Die 27-jährige Lena M. (Name geändert) versuchte, sich vergangenen August in ihrer Wohnung in Oberhausen das Leben zu nehmen. Am Freitag wurde die geständige Frau deshalb wegen schwerer Brandstiftung schuldig gesprochen und zu zwei Jahren Bewährungsstrafe verurteilt.

Wie sich in der Hauptverhandlung zeigte, war die Verzweiflungstat der Tiefpunkt eines von Rückschlägen und Enttäuschungen geprägten Lebens.
M. wuchs bei ihrer Mutter in Thüringen auf, zu welcher sich die Beziehung schnell als problematisch darstellte, zeichnete der psychologische Gutachter ihren Weg nach. Die ersten Verhaltensauffälligkeiten zeigten sich demnach im Grundschulalter, in der sich M. oftmals in Schlägereien mit Mitschülern verwickelte. Die Realschülerin, wechselte zur siebten Klasse auf die Hauptschule und wiederholte dieses Schuljahr dreimal. Erst im Alter von 13 Jahren, lernte M. ihren leiblichen Vater kennen, der bis zu diesem Zeitpunkt nichts von seiner Vaterschaft wusste. Zu diesem konnte sie nach ersten Startschwierigkeiten eine gute Beziehung aufbauen.
Wegen eigener Unzufriedenheit konsumierte sie gelegentlich Drogen und ritzte sich. Mit 13 Jahren war sie Mitglied in einer Wohngruppe und besuchte erstmals die Psychiatrie in Mühlhausen. Dieser Aufenthalt wiederholte sich im Alter von 14 Jahren und erst der dritte Psychiatrieaufenthalt mit 15 Jahren zeigte erste Erfolge.

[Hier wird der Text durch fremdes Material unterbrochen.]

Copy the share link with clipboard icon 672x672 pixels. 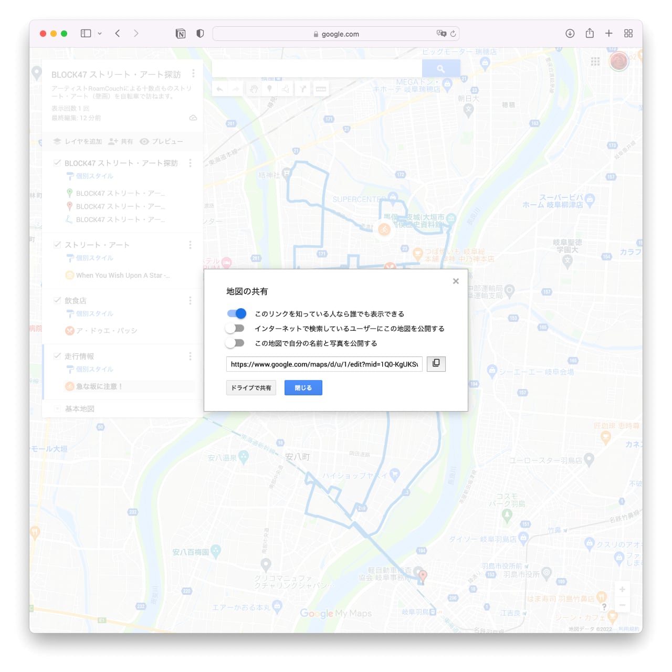436,363
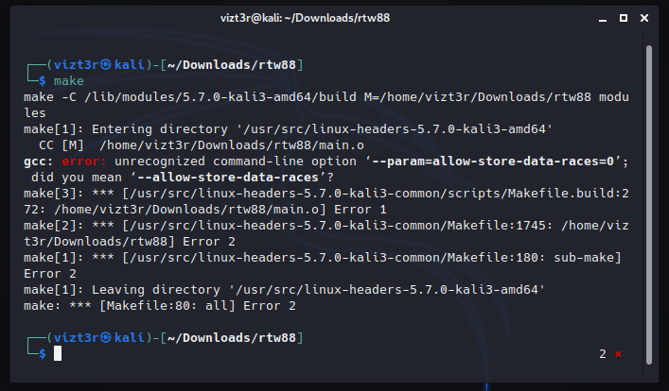Click the dollar sign before the make command
This screenshot has height=391, width=669.
coord(42,81)
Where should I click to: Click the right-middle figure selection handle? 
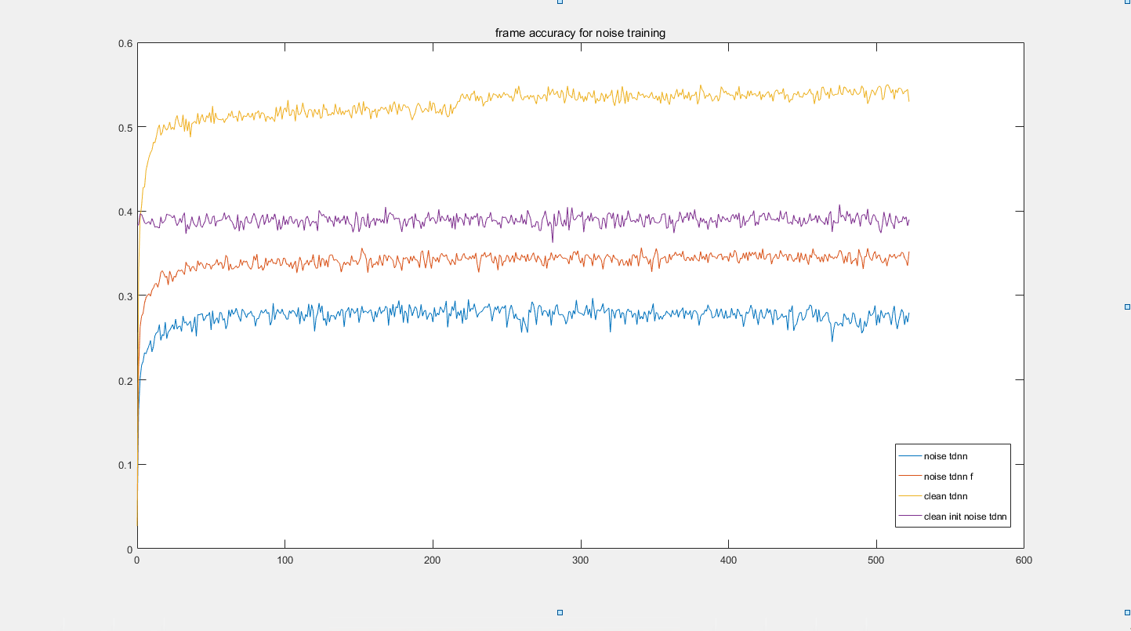pyautogui.click(x=1127, y=306)
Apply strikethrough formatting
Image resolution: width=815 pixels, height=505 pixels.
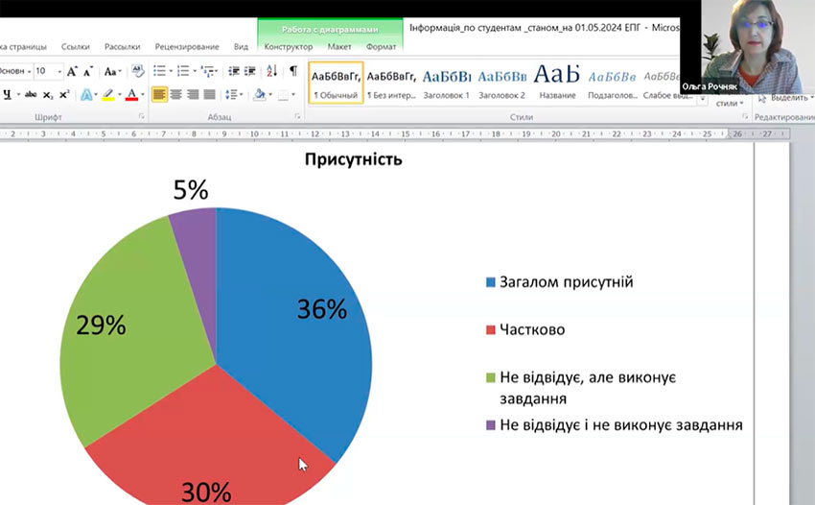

Die darauffolgende Suchttherapie machte sie mit der Begründung, nicht zurück zu ihrer Mutter zu wollen. So zog sie als 16-Jährige zu ihrem Vater nach Heidelberg, holte dort ihren Abschluss nach und begann eine Ausbildung in der Gastronomie. Da ihr Vater mit ihren zwei jüngeren Halbschwestern in eine Wohnung nach München wechselte, beschloss sie ebenfalls in ihre Nähe nach Augsburg zu ziehen. Hier fiel es ihr jedoch sehr schwer, ein soziales Umfeld aufzubauen und auch die Arbeitssuche stellte sich als äußert problematisch heraus. Die Wohnung in Augsburg teilte sie sich mit einem Mitbewohner, in den sie sich später – unglücklich – verliebte. Nach seinem Auszug konsumierte sie verstärkt Alkohol.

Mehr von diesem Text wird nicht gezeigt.